9. In order to appreciate the aforesaid submissions and the notifications issued under the Act, it is necessary to briefly scan the scheme of the few provisions thereof. As the preamble of the Act indicates, the object thereof was to provide for better organisation and development of elementary education in the State of Bihar by taking over of non-Government elementary schools under the control of the State. Section 3 provided for the categories of the non-Government elementary schools to be so taken over, whilst Section 4 enumerated legal consequences of such take over. A District Education Fund and Municipal Education Fund were created by Section 5 Elementary Education Committee was constituted under Section 6. The material provisions of Sections 7 and 8 which call for pointed notice are as under : --
"7. (i) The State Government may make rules not inconsistent with this Act for carrying out the purposes of this Act.
(ii) Every rule made under this section shall be laid as soon as may be after it is made, before each House of the State Legislature while it is in session for a total period of fourteen days which may be comprised in one session or in two successive sessions, and if, before expiry of the session immediately following both the Houses agree in making any modification in the rule or both the Houses agree that the rule should not be made the rule shall thereafter have effect only in such modified form or be of no effect, as the case may be, so however, that any such modification or annulment shall be without prejudice to the validity of anything previously done under that rule.
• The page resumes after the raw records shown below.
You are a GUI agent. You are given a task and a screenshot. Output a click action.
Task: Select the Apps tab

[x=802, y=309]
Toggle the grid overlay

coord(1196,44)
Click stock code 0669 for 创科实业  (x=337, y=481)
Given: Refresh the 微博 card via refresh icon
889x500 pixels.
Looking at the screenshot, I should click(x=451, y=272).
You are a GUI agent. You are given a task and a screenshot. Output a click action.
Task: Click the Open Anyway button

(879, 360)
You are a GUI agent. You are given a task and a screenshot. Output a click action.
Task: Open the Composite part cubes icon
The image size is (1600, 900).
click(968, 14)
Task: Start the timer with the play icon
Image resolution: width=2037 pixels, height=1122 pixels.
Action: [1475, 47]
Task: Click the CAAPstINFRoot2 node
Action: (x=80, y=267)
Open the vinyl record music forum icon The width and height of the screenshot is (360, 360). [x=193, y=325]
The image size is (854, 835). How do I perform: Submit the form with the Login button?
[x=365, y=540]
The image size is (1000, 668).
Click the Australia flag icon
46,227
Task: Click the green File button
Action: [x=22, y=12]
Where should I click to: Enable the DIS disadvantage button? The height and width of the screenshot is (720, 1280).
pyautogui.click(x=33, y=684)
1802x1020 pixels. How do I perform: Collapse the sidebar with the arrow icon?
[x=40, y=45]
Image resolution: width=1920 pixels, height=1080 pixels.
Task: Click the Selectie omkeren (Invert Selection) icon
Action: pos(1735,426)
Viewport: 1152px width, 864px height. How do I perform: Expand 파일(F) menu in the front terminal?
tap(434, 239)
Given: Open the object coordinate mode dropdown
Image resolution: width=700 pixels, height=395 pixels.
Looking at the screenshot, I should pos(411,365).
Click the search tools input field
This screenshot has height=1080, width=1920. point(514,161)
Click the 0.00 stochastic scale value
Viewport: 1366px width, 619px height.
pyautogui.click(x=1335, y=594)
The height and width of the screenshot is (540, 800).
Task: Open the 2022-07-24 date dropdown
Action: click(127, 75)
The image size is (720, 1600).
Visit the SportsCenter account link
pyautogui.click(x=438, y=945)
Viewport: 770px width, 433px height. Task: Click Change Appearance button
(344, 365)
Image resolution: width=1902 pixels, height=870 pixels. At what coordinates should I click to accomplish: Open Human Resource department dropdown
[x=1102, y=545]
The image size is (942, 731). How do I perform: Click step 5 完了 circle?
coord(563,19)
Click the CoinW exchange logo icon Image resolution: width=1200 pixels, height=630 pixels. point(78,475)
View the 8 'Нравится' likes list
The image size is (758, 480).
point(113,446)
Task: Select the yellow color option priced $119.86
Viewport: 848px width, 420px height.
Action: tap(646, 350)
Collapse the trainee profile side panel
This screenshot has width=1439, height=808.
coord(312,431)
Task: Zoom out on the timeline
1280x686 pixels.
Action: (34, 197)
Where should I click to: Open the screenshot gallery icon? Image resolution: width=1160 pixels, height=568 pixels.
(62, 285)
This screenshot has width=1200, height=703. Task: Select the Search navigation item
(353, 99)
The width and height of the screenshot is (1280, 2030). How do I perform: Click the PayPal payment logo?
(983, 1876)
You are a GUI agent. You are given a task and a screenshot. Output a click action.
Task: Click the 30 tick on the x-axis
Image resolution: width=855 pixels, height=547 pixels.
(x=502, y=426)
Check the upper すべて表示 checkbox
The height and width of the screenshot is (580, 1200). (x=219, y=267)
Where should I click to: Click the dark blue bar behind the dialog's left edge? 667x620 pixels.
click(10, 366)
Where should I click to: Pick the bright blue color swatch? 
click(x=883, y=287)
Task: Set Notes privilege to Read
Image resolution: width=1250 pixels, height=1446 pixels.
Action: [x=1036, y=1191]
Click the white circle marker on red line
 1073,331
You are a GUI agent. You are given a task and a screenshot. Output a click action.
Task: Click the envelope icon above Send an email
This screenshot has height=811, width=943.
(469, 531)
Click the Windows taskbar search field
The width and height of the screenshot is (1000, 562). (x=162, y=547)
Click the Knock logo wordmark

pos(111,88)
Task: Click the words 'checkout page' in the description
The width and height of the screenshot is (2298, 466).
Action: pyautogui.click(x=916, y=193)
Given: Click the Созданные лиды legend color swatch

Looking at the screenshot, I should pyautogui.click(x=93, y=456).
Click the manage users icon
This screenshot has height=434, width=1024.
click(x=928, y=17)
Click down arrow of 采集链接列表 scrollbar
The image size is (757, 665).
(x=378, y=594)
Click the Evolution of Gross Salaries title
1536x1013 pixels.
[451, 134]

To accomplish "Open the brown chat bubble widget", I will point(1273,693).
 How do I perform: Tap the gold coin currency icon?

8. If any difficulty arises in giving effect to the provisions of this Act, the State Government may take such action or pass such order as appears to it necessary for the purposes of removing the difficulty."
10. It was common ground before us that despite the passage of eleven years since the enforcement of the Act and, perhaps, even more since the preceding Ordinance, as yet no statutory rules whatsoever have been framed under the express power conferred therefor by Section 7 of the Act. On the other hand, there is no dispute that there is a plethora of circulars and notifications purporting to have been issued under Section 8 of the Act providing for the removal of difficulties.
11. It is in the aforesaid context that one has to analyse the import and scope of the provisions of the afore-quoted Section 8. It is somewhat manifest that this provision is typical of the residuary power that the Legislature may sometime think necessary to vest in the Government whilst enacting a new statute which might present some unforeseen difficulties in its actual and practical application. As is evident from its plain language, the power vested in the Government to take action or pass orders is only for removing difficulties in giving effect to the provisions of the statute. It is only in such an eventuality that Section 8 is to be invoked and either necessary action may be taken or requisite orders passed. However, the scope and the role of such a provision which is not uncommon for the initial implementation of a new statute is too well-known to require an exhaustive elaboration. Plainly enough, such a provision is not to be made into a cloak or a camouflage for colourable exercise of power for making statutory rules which flows from an altogether different section and for which altogether different procedure is prescribed. Section 8, therefore, cannot masquerade as a rule making power under the Act nor as the fountainhead of binding statutory instructions. Since it appears to me that the scope and import of a provision for removing difficulties in giving effect to an Act had been authoritatively elaborated by their Lordships in the following terms in the binding precedent of Madeva Upendra Sinai v. Union of India, AIR 1975 SC 797, it is unnecessary to dilate on the matter any further : --
"For a proper appreciation of the points involved, it is necessary to have a general idea of the nature and purpose of a "removal of difficulty clause" and the power conferred by it on the Government.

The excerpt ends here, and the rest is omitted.